If, despite all evidence to the contrary, you persist in going on the traditional two-weeks-with-pay sort of vacation, never fear – you can still rationalize it. Allow me to present a tale concerning a farmer, his house, and a gaggle of geese.
nce upon a time, there was an artisanal farmer who lived in a one room house. He was terribly miserable, because there was so little room in his house that he had to live like Gene Kelly in An American in Paris, with a bed that folds up into the wall – tiny houses weren’t trendy yet, so he didn’t know what a hipster utopia it was. Each evening he went to the microbrewery with his friend, Aloysius, and spent two mason jars of craft beer complaining about his cramped living space. Aloysius finally grew so tired of listening to his friend’s complaints that he proposed a plan. “I know how to help,” he said. “Take all of your geese, and let them live in the house with you.” “How’s that going to help?” the farmer scoffed. “Trust me,”said Aloysius.
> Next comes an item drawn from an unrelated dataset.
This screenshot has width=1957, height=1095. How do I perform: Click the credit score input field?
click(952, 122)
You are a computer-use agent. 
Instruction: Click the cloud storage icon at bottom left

So the farmer went home and let all of his geese into the house with him. As one might expect, they acted like a bunch of savages. A horde of marauding Vikings couldn’t have done more of a number on the little house. He gave Aloysius a piece of his mind, but Aloysius just told him to be patient, and keep the geese in his house for one more week, and then to let them back outside. The farmer thought this was a pretty stupid idea, but he was so desperate that he did it. On the morning that the week was up, he called Aloysius on his retro corded phone. “This is great!” he said. “It’s so quiet, and peaceful, and I can walk clear across my room without having my Timbs coated in unspeakable slime! Thanks man, you really are a pal.” And so, he lived happily ever after in a goose-free home.